▶ Short problem
Change "Zones" to "Regions" in the records from the line containing "You are a GUI" through the end of the records, keeping everything else the same and leaving out the pictures.

▶ Stored rows

-*-

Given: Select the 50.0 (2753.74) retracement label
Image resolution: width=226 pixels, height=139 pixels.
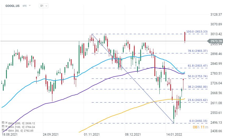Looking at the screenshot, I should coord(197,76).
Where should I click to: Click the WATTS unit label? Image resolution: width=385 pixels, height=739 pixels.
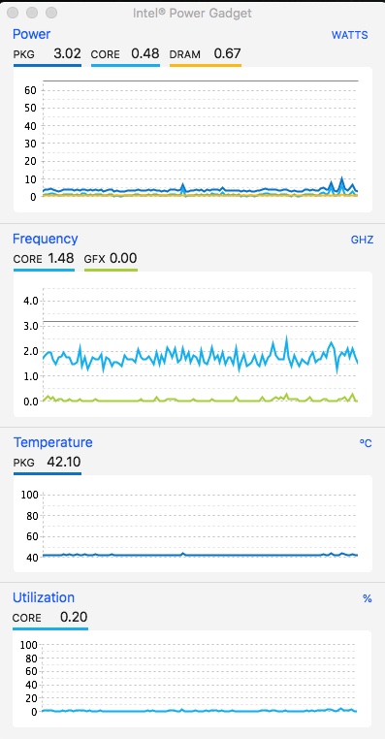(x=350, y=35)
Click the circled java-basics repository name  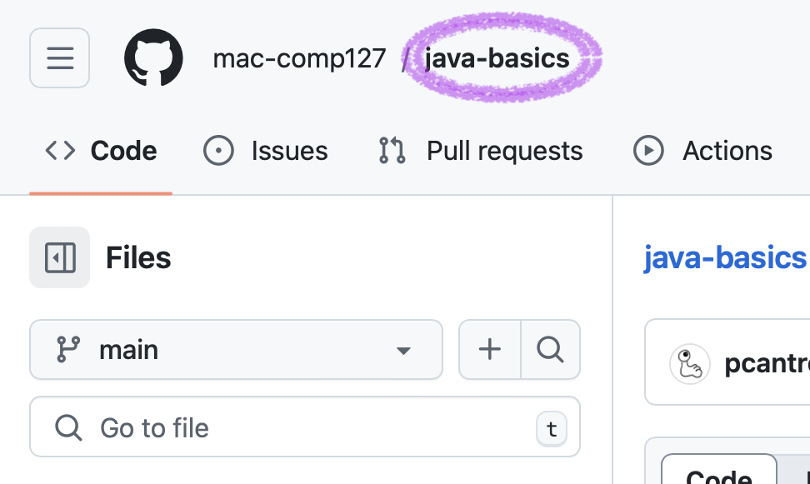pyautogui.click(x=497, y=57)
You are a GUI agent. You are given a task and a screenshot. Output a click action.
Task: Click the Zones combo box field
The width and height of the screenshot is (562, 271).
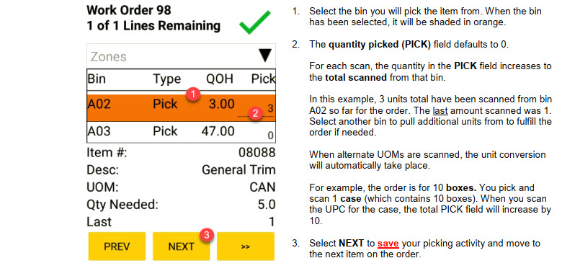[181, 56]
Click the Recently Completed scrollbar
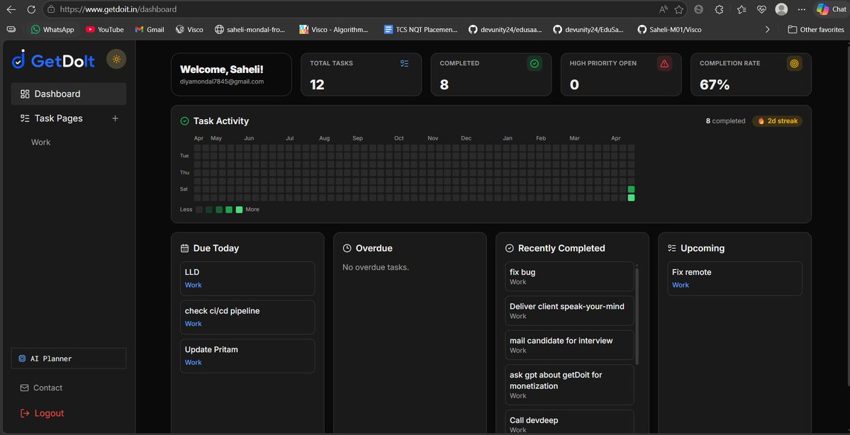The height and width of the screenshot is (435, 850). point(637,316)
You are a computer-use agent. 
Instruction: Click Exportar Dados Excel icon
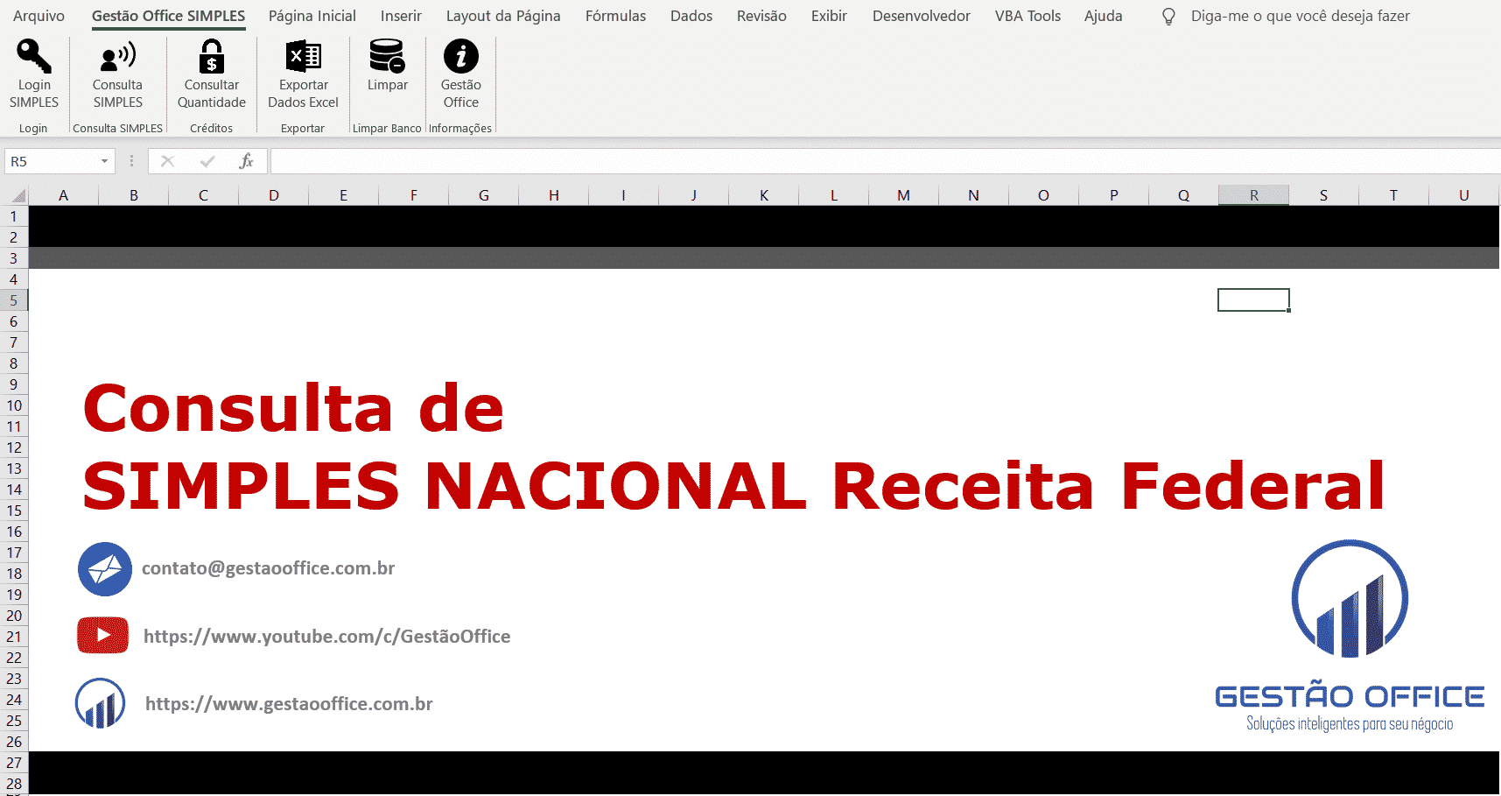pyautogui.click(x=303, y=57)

-*-

▶ Correct result
You are a GUI agent. You are given a task and a screenshot. Output a click action.
Task: Click the Regions combo box field
The width and height of the screenshot is (562, 271).
[181, 56]
Click the Recently Completed scrollbar
The height and width of the screenshot is (435, 850). point(637,316)
You are a computer-use agent. 
Instruction: Click Exportar Dados Excel icon
pyautogui.click(x=303, y=57)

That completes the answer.